Why Are Consumers Not Buying Google’s Smartphone?
Apart from the fact that millions of consumers are fed up with the intrusive actions of Google, and their obsession with tracking people, via their mobile phone, or collecting and selling data on users using their products and search services, one has to ask why, are consumers by majority, are not buying the Companies Google Pixel smartphone, which has less than 3% share in Australia.
Is it brand Google, that’s a problem or is it that consumers don’t trust their unknown Tensor processor which is only used in Google smartphones.
In Australia consumers have shunned the Google Pixel with Google who despite spending millions marketing their Google Pixel only has 2.9% market share.
Their latest Google Pixel 8 houses a new version of what Google claims is a custom Tensor processor.
They claim that the house brand processor Tensor G3 builds on the technology offered by the G2.
Instead of using a MediaTek or Qualcomm processor which is used by the bulk of other smartphone brands in the market, in particular brands running the Google Android OS, Google has opted to tip money into a processor that is faster than the previous version.

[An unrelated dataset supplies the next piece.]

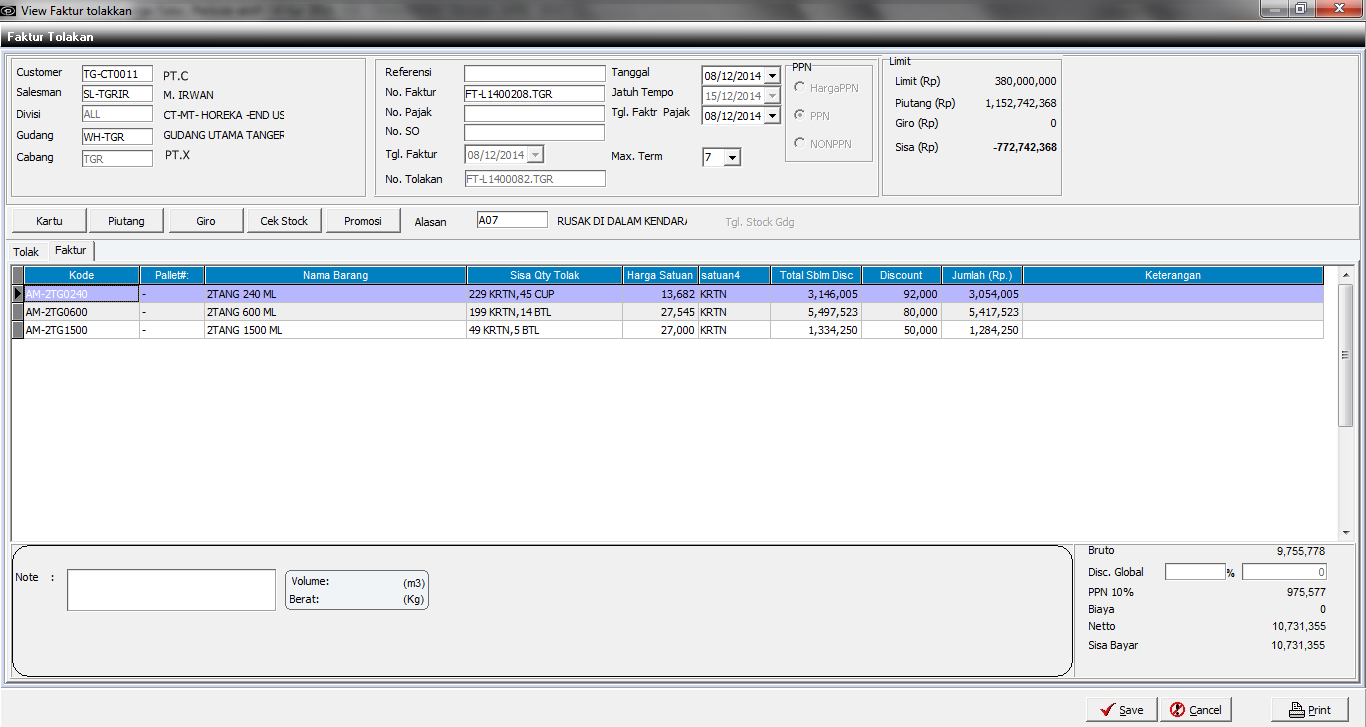Open the Tanggal date dropdown

[772, 76]
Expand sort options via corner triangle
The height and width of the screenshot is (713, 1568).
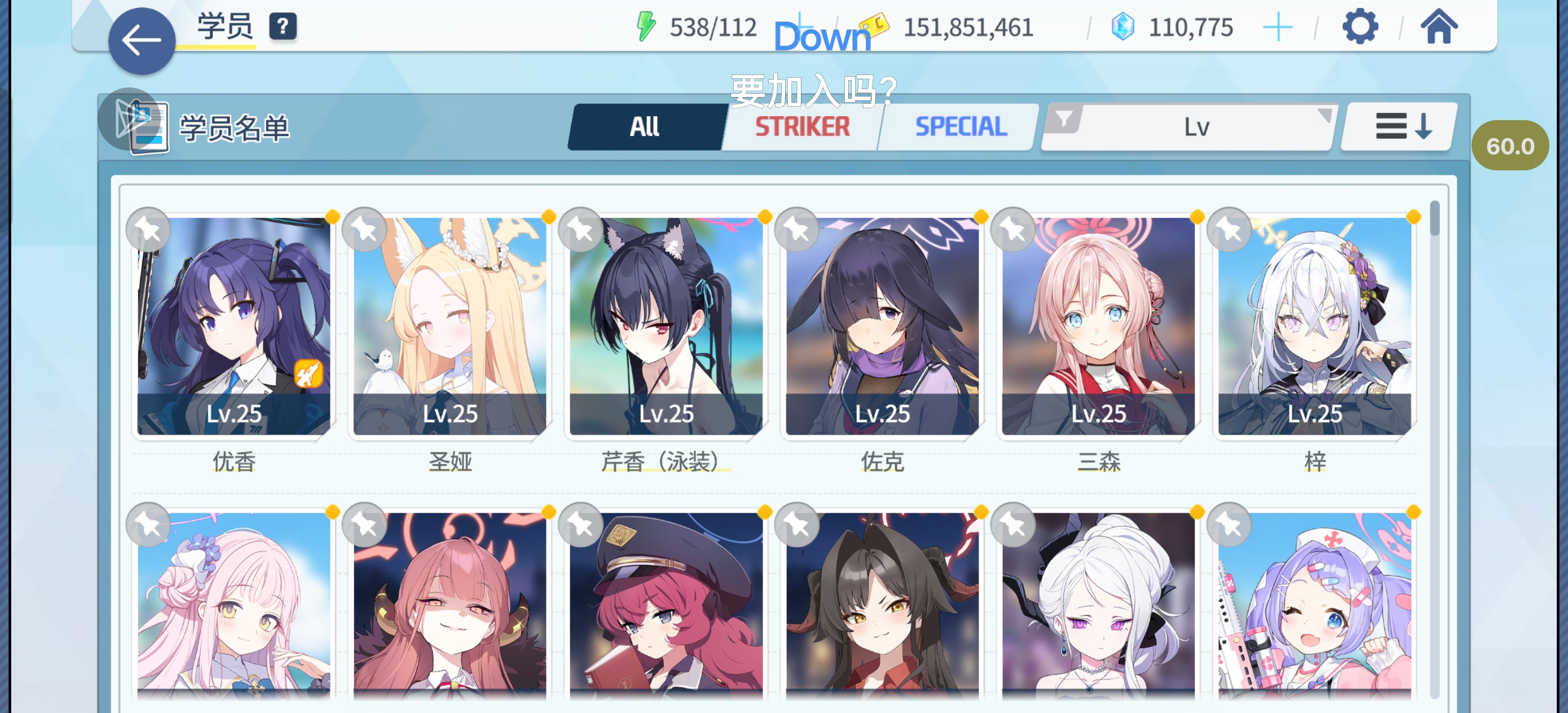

The only problem is that large chunks of the chipset are licenced from other technology manufacturers.
Tensor is Google’s in-house SoC, and a key part of the new processor is its ability to handle AI claims Google.
Which is Google speaking for collecting more data on you.
Currently Google facilitates about 90% of all online searches, giving it an unrivalled view into the internet browsing behaviour of billions.
Its search engine supports an advertising business that brought in A$25 billion last year, most of the revenue at parent company Alphabet.
Generative AI is a big part of the new chip’s benefits, but many of those features aren’t out yet and when they are users are going to have to seriously worry about the intrusive way that Google is going to try and control your life, what you, buy, where you shop and where you have been.
This is data that is sold to other organisations and supplied to law enforcement bodies around the world which is why many users are shunning away from buying a Google device.
Shortly Google will roll out Google Bard which is a feature that will be embedded into come to Google Assistant.
Ironically, Google didn’t announce the actual specs of the Tensor G3 unlike their competitors Qualcomm and MediaTek however some specs have been leaked by third party suppliers.
Apparently, it has four Cortex-A715 medium cores at 2.37GHz, and four Cortex-A510 little cores at 1.7GHz making it a nine-core processor, it’s also using a Mali-G715 GPU.
Currently Google is in the cross hairs of the US Federal Trade Commission who has accused Google on anti-competitive behaviour.
A lawyer for the federal government argued that Google has illegally protected its internet search monopoly using deals struck with smartphone makers in the past including Samsung and Apple.
As part of this trial Apple has been defending its decision to make Google the default search engine in its Safari web browser.
Overnight the hearing heard that Safari could have been way better at protecting your privacy than it actually is after Apple considered making DuckDuckGo the default search engine in Safari’s private browsing mode while keeping Google as the mainstay everywhere else.
Despite holding 20 meetings with DuckDuckGo’s executives between 2018 and 2019, Apple ultimately decided against the move.
DuckDuckGo is a privacy-focused search engine whose entire raison d’être is essentially to be the opposite of Google.
DuckDuckGo makes a point of automatically blocking things like trackers and user fingerprinting, making for a much more private experience than you get with Google.
According to the court testimony, Apple’s search chief John Giannandrea claimed that because DuckDuckGo relies on Bing for its search results (an engine Apple apparently considered buying), it probably also sends some user data to Microsoft, meaning its “marketing about privacy is somewhat incongruent with the details.”
In the past mobile phone carriers have also balked at allowing Samsung Electronics to load its Galaxy devices with an app search capability that Google lacked, due to potential conflicts over their contracts with Google, a former Samsung investment adviser said at the search giant’s antitrust trial yesterday.
“The carriers had concerns it cannibalised their existing search revenues,” said Patrick Chang, a former director at Samsung Next Ventures, a venture capital arm of the South Korean electronics company.
Samsung officials considered the across-apps search function devised by Branch Metrics to offer “a huge potential opportunity” because Google at the time couldn’t do that, Chang said.
At one stage, Branch Metrics raised $650 million from ythe likes of Samsung and other venture capital investors to build a search engine for mobile apps.